Sou arrancada com brusquidão do lugar onde estou. Arregalo meus olhos conforme Pietro me segura pelos braços, aplicando um aperto mortal.
_ Vocês, subalternos, nunca sabem o lugar que ocupam, bando de ignorantes sem instrução! Não sabem cumprir uma ordem! Todos aqui sabem que é proibido entrar nesse quarto! Qual é o seu problema, sua chucra dos diabos? Sua roceira infeliz! - ele vocifera ofensas, enquanto dá sacudidelas em meu corpo.
Tento falar, mas sou lançada para o outro lado do corredor, meu corpo colide com a parede. Sinto uma dor irradiar-se por meus ossos.
Pietro aproxima-se de mim, seu corpo se chocando com o meu, intimidando-me.
_ Suma daqui, sua caipira do c*****o! Nunca mais apareça na minha frente! - esbraveja a plenos pulmões.
Saio correndo do local, deixando tudo para trás. Escuto, quando estou perto da escada, um grito animalesco e em seguida o barulho de um soco forte sendo dado na parede.
Desço os degraus rapidamente e sou amparada por Carmem e minha mãe, que aparecem correndo, assustadas.
_ O que foi, menina? Você está gelada e tremendo feito um filhote de passarinho.
Não consigo contar o que aconteceu, sinto meus joelhos fraquejarem e apenas olho para o topo da escada, onde o sujeitinho surge transtornado. Ele aponta para mim e percebo que sua mão está ferida, sangue escorre pelo dedo.
_ Essa fedelha está proibida de entrar aqui e se alguma de vocês se compadecer dessa i****a, que sigam o mesmo caminho: rua!- berra .
Minha mãe se empertiga e, no momento em que vai abrir a boca, eu seguro a sua mão com o restante da força que tenho e balanço a cabeça, num pedido de silêncio, para que não fale nada.

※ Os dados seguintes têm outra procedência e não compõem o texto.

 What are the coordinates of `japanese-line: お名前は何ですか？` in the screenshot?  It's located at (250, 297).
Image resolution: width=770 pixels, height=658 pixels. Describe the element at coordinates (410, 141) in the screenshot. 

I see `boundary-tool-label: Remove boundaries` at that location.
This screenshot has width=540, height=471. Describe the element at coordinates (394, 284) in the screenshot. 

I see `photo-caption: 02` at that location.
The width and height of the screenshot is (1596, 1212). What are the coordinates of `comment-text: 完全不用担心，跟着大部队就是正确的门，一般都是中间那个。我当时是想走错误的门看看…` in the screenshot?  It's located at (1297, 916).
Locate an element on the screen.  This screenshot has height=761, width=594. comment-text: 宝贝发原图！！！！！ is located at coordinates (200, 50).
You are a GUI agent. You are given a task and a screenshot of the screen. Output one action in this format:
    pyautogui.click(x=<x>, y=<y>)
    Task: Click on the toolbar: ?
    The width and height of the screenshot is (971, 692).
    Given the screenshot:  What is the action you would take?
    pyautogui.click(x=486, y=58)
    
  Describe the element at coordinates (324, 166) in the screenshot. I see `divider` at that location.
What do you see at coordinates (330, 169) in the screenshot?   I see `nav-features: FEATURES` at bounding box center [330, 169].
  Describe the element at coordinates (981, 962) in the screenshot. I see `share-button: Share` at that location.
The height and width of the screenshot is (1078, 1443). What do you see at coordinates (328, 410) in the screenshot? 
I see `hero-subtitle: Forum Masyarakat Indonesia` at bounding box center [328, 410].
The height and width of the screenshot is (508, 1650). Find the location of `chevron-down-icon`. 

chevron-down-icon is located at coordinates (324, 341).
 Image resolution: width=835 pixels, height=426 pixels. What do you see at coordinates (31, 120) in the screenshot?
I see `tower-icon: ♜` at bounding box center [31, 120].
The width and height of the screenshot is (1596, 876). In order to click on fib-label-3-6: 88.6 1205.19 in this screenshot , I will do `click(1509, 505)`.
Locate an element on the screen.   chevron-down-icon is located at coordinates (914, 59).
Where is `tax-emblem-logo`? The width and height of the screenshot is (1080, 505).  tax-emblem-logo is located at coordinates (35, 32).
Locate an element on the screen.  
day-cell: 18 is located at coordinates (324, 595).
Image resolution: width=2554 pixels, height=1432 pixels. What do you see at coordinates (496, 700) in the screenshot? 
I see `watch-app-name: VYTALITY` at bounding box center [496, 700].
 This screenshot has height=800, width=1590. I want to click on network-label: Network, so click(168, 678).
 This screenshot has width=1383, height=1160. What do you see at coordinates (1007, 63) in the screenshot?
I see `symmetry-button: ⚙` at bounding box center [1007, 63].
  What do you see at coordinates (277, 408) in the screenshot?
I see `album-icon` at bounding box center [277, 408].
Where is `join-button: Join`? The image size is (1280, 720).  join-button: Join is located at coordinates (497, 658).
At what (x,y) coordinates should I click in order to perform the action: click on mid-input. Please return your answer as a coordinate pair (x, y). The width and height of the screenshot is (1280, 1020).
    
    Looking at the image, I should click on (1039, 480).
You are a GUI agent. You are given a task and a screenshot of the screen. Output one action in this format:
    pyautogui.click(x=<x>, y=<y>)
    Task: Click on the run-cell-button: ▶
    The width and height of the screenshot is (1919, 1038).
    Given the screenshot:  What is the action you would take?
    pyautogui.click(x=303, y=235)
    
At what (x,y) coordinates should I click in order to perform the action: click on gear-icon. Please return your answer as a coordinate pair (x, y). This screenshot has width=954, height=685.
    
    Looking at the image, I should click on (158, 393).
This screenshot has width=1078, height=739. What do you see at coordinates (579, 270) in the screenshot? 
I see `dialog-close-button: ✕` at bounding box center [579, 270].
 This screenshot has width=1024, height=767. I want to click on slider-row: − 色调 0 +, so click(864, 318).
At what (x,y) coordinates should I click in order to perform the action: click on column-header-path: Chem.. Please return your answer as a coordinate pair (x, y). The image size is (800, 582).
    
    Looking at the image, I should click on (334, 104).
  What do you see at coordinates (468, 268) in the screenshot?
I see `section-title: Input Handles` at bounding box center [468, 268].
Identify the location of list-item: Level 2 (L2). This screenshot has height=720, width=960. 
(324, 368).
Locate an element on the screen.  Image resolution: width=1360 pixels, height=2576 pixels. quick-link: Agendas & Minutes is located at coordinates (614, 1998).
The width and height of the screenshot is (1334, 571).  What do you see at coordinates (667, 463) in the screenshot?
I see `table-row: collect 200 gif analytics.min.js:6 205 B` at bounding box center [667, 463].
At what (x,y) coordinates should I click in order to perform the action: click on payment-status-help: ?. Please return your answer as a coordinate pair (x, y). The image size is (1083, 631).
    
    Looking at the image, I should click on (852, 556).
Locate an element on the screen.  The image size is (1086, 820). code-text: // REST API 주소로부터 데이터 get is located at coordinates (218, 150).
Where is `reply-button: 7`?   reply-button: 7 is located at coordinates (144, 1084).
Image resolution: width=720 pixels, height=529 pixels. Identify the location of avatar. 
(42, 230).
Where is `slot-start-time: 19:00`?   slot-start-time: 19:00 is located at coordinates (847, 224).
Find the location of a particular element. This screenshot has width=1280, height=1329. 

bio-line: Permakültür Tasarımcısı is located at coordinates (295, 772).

É loucura querer discutir com alguém completamente alterado; seria como colocar gasolina no fogo e provocar um incêndio.
_ Por favor! - sibilo para dona Luzia.
Carmem me guia para a cozinha, onde me dá um copo de água com açúcar. Minhas mãos tremem tanto que um pouco do líquido cai no chão.
_ Acalme-se, Larissa. Precisamos saber o que aconteceu - minha mãe diz.
Respiro fundo.
_ Não sei, fui limpar o último quarto que faltava do segundo andar e de repente, ele surgiu começou a gritar e... ele é louco, um desequilibrado - falo aos tropeços.
Dona Luzia e Carmem trocam olhares.
_ Eu esqueci de avisar, filha que nós funcionárias não podemos entrar num dos quartos que fica no segundo andar, é o que se encontra no final do corredor. É um comodo proibido, regras da casa. Me perdoa, Larissa. - olho para a minha mãe que está com a expressão aflita.
_ Não fica assim, Luzia. É normal esquecermos, somos humanos e cometemos falhas. Agora, a atitude exagerada do senhor Pietro é imperdoável. Eu disse que esse homem não é coisa boa. Eu sinto as energias das pessoas e a dele é densa, pior do que a do senhor Genaro - Carmem fala.
_ Vai para casa, filha. Descanse e não pense mais nisso.- minha mãe se manifesta.
Me sentindo péssima, catando o resto do orgulho que tenho, deixo a residência dos Grecco, desejando nunca mais cruzar com Pietro.